(Stored items)
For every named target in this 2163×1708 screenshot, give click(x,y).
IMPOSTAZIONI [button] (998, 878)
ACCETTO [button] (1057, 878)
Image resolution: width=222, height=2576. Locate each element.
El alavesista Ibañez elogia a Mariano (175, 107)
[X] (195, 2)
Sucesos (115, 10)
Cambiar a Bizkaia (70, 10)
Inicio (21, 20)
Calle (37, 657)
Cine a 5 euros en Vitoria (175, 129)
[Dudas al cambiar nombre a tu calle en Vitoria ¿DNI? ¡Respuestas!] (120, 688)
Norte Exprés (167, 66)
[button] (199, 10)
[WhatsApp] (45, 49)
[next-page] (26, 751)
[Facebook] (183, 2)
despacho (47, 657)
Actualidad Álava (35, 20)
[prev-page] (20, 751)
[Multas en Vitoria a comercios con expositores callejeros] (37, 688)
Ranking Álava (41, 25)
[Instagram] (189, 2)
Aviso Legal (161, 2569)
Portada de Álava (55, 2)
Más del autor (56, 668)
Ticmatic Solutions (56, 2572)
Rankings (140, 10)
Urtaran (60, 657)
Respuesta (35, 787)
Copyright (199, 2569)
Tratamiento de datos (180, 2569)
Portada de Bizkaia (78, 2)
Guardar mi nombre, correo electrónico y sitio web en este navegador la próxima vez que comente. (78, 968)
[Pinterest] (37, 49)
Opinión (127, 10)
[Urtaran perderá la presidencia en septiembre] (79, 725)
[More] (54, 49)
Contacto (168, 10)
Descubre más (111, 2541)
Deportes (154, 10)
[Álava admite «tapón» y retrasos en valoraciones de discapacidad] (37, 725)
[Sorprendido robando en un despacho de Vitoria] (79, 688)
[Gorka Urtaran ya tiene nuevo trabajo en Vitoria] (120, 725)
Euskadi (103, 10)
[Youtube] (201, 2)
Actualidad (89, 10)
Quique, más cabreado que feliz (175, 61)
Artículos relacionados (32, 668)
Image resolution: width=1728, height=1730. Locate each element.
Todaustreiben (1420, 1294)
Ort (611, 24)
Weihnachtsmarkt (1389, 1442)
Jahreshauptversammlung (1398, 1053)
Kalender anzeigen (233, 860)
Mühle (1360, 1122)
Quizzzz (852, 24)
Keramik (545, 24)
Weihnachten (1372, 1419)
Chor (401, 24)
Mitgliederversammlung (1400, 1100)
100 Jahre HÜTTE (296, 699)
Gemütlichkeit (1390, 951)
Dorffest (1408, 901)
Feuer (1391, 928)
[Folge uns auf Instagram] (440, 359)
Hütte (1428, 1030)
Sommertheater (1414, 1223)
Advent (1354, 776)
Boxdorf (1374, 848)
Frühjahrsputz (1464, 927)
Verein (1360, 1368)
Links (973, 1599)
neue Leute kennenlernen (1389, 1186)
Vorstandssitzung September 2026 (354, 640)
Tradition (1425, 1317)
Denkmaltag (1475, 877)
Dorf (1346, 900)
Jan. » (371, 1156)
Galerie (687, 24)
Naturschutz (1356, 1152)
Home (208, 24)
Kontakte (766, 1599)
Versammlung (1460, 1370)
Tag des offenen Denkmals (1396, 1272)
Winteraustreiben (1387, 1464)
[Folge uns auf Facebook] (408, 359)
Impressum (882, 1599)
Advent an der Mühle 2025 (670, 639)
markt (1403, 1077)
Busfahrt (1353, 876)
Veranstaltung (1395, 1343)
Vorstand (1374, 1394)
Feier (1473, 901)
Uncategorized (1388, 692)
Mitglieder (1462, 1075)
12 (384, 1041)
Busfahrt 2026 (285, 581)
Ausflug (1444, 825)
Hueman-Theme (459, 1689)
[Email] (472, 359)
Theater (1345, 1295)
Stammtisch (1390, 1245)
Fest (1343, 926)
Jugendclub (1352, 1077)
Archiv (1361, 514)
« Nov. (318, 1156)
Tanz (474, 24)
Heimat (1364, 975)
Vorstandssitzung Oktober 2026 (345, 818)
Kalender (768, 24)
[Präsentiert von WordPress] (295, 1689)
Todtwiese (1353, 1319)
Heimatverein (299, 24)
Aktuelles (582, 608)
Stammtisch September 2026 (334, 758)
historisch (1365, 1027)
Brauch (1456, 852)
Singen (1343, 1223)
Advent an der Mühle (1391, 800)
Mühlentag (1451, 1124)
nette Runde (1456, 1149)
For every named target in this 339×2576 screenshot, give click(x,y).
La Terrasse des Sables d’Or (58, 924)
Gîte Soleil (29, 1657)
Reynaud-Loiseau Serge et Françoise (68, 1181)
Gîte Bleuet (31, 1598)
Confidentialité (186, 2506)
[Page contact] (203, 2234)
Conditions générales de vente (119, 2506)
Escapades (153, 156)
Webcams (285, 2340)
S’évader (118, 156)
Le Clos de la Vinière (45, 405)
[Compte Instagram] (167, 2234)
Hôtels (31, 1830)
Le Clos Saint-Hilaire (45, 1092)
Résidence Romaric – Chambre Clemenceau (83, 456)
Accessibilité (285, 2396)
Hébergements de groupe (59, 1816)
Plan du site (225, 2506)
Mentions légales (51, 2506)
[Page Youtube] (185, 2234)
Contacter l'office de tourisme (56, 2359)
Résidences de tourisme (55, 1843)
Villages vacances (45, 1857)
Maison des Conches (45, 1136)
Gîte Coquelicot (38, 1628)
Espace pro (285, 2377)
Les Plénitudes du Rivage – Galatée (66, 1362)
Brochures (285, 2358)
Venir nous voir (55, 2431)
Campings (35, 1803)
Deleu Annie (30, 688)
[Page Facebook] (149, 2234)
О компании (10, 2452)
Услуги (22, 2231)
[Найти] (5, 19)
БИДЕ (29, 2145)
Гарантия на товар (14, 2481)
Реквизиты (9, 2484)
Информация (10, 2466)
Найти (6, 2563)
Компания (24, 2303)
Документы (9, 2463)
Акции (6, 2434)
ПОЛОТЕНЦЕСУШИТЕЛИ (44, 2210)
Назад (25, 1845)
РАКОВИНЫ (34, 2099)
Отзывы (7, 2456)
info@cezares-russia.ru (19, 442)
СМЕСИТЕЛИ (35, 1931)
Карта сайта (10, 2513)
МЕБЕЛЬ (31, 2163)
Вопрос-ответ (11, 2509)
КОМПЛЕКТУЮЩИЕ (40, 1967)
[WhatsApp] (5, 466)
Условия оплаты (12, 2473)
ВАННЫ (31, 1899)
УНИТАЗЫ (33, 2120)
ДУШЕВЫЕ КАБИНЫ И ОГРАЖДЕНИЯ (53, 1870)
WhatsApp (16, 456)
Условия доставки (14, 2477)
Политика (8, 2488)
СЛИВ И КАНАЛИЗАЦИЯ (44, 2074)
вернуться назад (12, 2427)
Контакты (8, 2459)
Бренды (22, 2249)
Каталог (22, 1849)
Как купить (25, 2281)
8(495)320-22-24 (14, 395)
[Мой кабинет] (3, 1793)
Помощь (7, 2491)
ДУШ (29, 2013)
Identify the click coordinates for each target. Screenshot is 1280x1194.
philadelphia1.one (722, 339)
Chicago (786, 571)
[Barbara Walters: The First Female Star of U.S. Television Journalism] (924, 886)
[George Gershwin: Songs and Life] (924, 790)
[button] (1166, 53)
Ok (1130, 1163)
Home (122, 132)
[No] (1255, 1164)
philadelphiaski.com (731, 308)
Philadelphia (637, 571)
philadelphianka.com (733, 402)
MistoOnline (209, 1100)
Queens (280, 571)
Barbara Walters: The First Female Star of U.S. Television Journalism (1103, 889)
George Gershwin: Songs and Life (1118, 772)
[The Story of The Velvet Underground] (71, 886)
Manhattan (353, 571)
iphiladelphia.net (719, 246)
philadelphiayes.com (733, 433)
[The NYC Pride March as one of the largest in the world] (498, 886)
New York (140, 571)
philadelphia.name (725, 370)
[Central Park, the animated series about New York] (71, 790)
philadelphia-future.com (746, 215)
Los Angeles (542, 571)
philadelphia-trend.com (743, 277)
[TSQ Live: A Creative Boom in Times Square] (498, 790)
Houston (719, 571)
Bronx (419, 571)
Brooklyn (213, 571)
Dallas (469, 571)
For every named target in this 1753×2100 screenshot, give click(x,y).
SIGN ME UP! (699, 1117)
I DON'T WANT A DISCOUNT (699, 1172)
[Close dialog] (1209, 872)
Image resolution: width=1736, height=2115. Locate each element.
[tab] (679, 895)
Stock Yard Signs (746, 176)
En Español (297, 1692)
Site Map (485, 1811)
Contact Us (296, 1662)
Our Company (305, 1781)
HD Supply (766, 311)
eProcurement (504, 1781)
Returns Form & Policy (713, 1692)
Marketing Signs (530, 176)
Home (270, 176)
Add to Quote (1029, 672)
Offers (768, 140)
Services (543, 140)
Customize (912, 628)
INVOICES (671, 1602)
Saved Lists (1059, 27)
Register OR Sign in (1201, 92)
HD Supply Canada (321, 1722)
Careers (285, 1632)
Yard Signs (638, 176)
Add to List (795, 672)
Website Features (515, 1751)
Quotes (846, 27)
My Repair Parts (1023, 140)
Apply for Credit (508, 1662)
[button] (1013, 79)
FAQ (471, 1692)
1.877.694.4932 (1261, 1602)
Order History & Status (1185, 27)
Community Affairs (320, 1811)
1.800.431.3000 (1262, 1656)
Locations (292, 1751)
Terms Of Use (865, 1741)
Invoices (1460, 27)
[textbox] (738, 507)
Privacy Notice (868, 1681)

- **Work request**
Look above for the line holding "вернуться назад (12, 2427)" and the line holding "Chicago (786, 571)". Retype both, and every line between them, word for word and nothing else.

- **Finished exercise**
вернуться назад (12, 2427)
Контакты (8, 2459)
Бренды (22, 2249)
Каталог (22, 1849)
Как купить (25, 2281)
8(495)320-22-24 (14, 395)
[Мой кабинет] (3, 1793)
Помощь (7, 2491)
ДУШ (29, 2013)
Identify the click coordinates for each target. Screenshot is 1280x1194.
philadelphia1.one (722, 339)
Chicago (786, 571)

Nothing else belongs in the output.